THE LANGUAGES OF THE NORTH-AMERICAN INDIANS ARE PROBABLY SCIONS OF THE MONGOLIAN STEM.

Ir is not yet proved in detail, but it appears highly probable, in comformity with our general principles, that the native languages of the northern continent of America, comprizing tribes and nations of very different degrees of civilization, from the Esquimaux of the polar regions to the Aztecs of Mexico, are of one origin, and a scion of the Turanian tribe. The similarity in the conformation of the skull renders this affinity highly probable.
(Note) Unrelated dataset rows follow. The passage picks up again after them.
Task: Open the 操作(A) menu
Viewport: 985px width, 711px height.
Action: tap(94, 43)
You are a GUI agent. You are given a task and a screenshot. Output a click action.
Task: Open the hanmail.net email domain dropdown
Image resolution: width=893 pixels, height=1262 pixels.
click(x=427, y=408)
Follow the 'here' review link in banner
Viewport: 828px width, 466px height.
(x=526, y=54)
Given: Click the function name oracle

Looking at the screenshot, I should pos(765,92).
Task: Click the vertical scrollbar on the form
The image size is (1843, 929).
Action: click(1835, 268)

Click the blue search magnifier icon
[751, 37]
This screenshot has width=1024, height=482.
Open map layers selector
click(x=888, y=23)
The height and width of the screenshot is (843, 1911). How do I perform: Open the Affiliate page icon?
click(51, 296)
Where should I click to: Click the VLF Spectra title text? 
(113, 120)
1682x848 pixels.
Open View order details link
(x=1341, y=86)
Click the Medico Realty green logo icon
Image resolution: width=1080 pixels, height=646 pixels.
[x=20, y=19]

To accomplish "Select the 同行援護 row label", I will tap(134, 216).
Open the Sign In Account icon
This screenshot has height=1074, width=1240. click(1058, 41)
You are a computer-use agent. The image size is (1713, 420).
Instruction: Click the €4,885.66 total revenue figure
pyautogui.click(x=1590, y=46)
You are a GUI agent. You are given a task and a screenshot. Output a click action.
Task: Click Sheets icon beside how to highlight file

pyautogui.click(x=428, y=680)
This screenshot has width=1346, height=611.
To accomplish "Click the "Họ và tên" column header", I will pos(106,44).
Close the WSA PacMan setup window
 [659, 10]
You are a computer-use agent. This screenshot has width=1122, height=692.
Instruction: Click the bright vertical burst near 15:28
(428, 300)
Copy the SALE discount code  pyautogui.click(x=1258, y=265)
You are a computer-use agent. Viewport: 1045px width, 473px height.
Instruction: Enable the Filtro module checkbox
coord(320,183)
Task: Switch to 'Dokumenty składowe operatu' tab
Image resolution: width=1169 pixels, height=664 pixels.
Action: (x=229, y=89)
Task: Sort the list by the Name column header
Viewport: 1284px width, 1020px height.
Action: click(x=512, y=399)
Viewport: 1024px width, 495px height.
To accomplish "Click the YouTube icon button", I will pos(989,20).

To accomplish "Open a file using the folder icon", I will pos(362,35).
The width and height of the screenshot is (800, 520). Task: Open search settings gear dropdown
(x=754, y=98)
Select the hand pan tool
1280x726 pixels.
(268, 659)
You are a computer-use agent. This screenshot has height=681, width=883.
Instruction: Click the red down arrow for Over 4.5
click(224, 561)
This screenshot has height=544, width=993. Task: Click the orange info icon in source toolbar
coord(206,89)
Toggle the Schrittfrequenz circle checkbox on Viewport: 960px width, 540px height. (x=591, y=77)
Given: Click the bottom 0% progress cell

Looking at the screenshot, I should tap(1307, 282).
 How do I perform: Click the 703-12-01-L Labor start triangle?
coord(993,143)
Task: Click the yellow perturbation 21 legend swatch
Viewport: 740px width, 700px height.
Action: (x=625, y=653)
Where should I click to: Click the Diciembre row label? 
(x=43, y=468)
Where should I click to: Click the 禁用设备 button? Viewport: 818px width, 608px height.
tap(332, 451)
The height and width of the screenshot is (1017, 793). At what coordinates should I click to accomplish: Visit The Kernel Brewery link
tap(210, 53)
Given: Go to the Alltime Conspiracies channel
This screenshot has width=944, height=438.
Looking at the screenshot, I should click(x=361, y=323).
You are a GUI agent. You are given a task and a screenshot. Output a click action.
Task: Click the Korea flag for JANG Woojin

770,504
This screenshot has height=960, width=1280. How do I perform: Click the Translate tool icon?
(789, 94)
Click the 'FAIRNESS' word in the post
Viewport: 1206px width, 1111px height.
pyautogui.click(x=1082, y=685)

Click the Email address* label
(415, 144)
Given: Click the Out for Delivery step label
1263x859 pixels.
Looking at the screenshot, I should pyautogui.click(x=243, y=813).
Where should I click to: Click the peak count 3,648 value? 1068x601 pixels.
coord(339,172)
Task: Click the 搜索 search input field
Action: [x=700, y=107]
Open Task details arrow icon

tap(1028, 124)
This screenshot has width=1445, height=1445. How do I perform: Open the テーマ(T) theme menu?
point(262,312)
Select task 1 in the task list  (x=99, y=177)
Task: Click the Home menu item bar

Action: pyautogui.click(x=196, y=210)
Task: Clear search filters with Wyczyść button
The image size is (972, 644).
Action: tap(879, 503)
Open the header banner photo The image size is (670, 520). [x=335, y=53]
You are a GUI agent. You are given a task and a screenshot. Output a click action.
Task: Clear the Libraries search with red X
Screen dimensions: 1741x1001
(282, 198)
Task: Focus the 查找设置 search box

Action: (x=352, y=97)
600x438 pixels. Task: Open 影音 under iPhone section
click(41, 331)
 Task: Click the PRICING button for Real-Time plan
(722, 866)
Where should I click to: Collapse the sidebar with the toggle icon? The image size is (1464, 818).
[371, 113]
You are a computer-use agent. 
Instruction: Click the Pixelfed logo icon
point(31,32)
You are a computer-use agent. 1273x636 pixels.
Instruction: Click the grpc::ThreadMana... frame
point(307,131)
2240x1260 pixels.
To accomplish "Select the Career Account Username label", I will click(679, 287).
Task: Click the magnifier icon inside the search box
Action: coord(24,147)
The wonderful analogy in the grammatical structure of these languages, with each other and with the Turanian tongues of Asia, is universally admitted; and we think that the curious and, at first sight, startling problem, of the apparent entire diversity of the lexicographical portion of those American languages, by the side of that grammatical affinity, will be satisfactorily accounted for upon a fuller acquaintance with the roots, and by the application of our principle of secondary formations sometimes overlaying the ancient stock of roots.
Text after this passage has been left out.